**GIVEN PROBLEM**
Can you repeat every line of the records below word for word, leaving out the pictures?

**DATA ROWS**

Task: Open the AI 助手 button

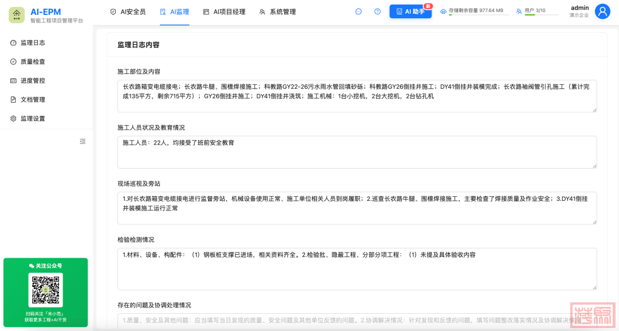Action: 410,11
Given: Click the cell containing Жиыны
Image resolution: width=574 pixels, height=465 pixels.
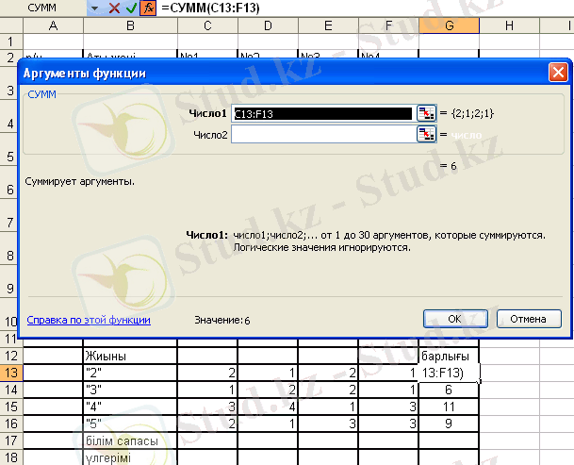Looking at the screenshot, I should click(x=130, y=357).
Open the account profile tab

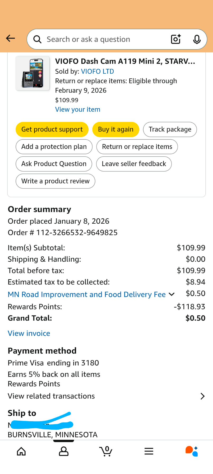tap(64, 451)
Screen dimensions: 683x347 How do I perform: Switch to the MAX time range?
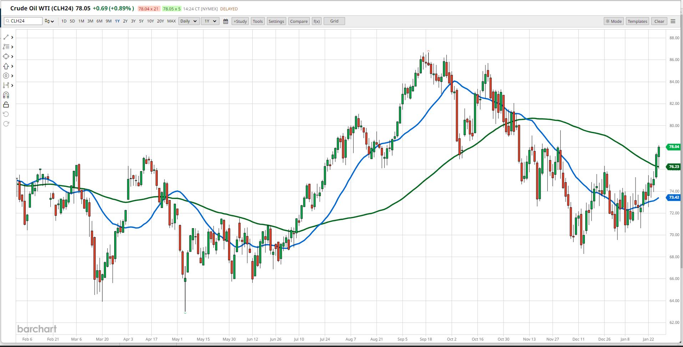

**RESULT FOR THIS EXERCISE**
Task: Open the AI 助手 button

Action: 410,11
Given: Click the cell containing Жиыны
Image resolution: width=574 pixels, height=465 pixels.
Looking at the screenshot, I should click(x=130, y=357).
Open the account profile tab

tap(64, 451)
Screen dimensions: 683x347 How do I perform: Switch to the MAX time range?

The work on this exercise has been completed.